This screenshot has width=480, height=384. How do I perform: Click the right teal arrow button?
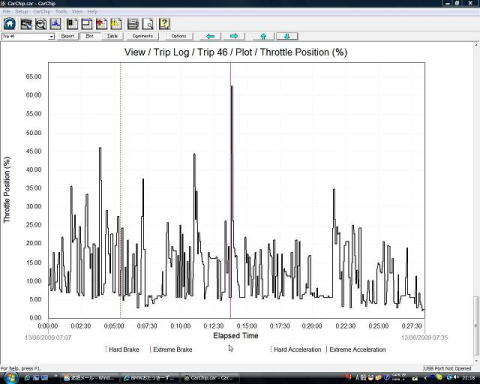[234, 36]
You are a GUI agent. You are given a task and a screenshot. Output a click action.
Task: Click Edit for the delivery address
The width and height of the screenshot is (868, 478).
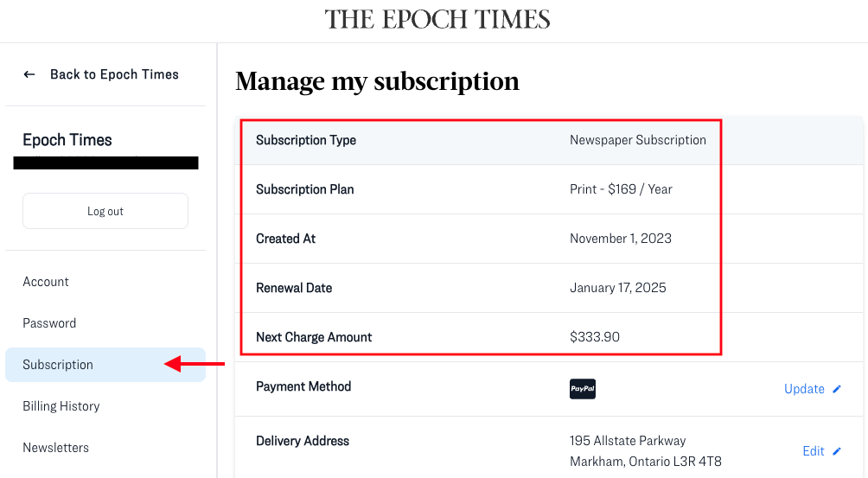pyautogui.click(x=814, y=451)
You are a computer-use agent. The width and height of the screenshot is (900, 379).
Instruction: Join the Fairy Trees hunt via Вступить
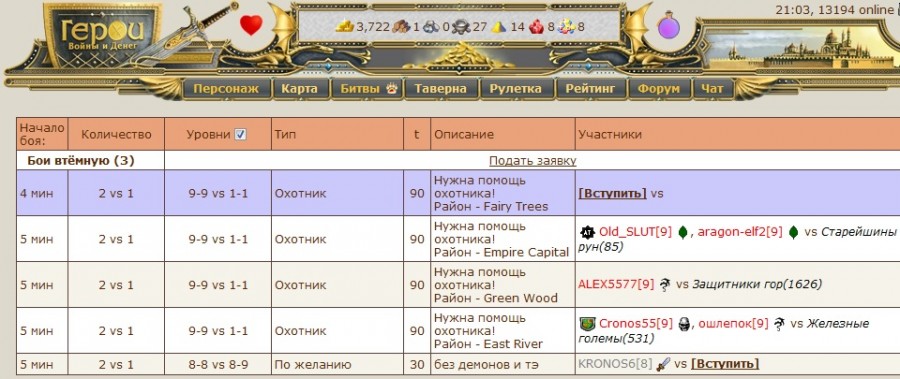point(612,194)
--
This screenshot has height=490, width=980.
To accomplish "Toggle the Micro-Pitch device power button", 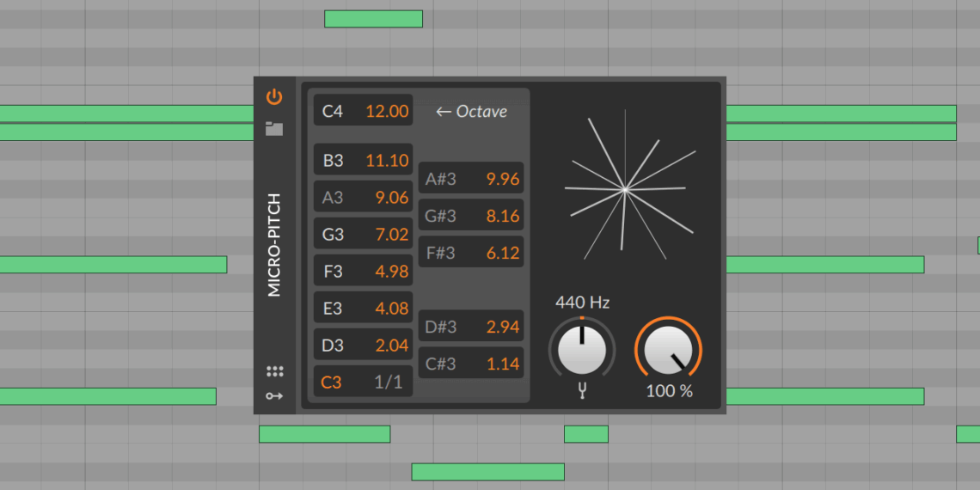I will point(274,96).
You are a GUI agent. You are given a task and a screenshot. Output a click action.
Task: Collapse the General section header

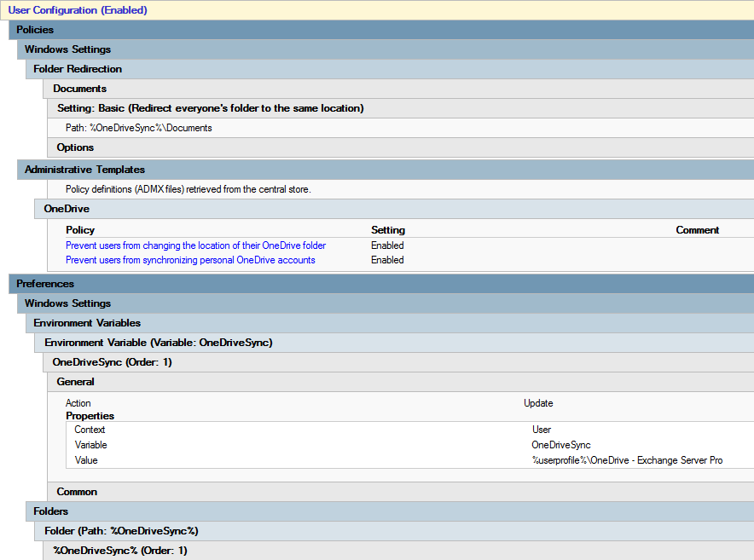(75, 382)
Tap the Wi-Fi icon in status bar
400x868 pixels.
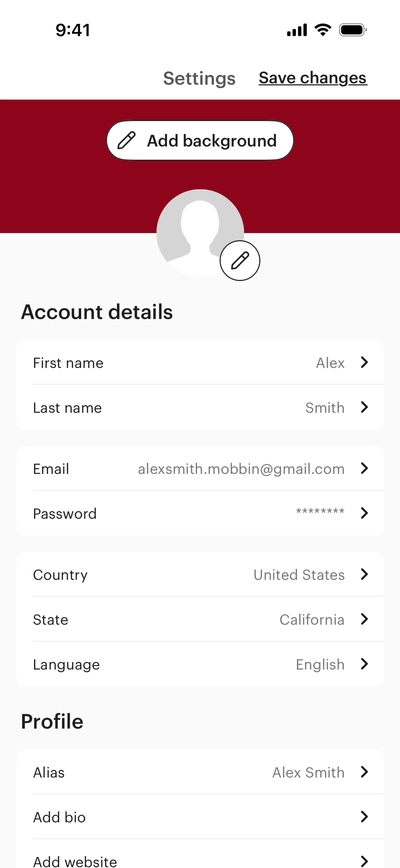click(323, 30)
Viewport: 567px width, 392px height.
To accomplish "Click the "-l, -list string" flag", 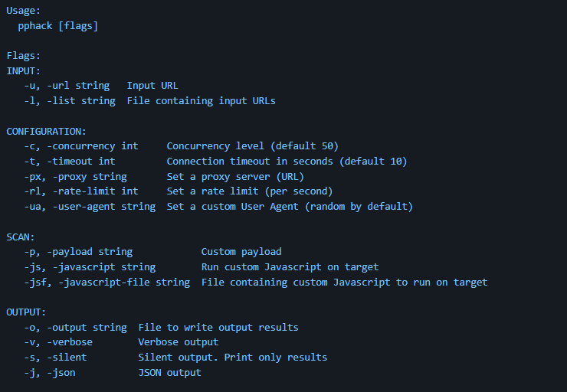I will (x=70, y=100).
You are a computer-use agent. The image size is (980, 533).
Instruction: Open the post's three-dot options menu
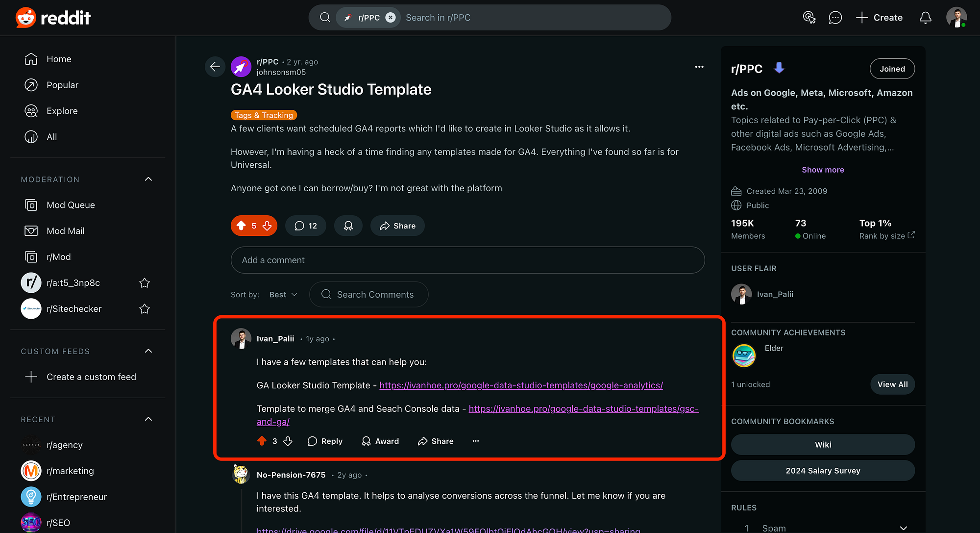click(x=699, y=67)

■ Problem statement ■
Above are some records; copy each line there that contains "agent".

■ Expected output ■
You are a GUI agent. You are given a task and a screenshot. Output a click action.
You are a computer-use agent. The width and height of the screenshot is (900, 379).
You are a GUI agent. You are given a task and a screenshot. Output a click action.
You are a computer-use agent. The image size is (980, 533).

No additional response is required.